• **TASK TO CARRY OUT**
Output range, inclusive: from the line containing "Task: Open the aerial hotel view thumbnail" to the line containing "Image resolution: width=980". Restate those lines from the data below word for word and only those.

(Stored items)
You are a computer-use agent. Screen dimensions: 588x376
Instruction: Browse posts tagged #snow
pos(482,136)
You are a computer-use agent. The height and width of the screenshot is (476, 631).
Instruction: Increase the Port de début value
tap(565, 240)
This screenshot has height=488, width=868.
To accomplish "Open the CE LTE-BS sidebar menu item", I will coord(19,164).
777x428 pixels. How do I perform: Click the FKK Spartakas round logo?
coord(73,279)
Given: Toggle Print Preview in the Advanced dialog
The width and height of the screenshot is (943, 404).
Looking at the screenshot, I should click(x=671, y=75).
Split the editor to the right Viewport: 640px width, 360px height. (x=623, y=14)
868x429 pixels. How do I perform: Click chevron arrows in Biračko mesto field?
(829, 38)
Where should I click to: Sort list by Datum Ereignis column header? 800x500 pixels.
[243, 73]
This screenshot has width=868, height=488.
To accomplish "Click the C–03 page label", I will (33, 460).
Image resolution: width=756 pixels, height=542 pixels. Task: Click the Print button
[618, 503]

==

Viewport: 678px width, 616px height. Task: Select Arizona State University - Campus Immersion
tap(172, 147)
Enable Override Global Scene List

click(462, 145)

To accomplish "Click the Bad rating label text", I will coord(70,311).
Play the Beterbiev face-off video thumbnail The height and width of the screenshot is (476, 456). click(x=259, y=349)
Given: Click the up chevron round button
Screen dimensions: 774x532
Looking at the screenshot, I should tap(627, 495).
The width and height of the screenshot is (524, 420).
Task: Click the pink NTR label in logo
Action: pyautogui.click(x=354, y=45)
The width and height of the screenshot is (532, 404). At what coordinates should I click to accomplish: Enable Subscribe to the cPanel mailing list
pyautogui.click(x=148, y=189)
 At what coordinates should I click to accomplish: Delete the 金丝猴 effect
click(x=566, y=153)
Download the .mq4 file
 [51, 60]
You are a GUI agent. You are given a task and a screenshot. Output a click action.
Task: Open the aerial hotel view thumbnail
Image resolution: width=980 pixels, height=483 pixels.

• **WRITTEN ANSWER**
Task: Open the aerial hotel view thumbnail
Image resolution: width=980 pixels, height=483 pixels.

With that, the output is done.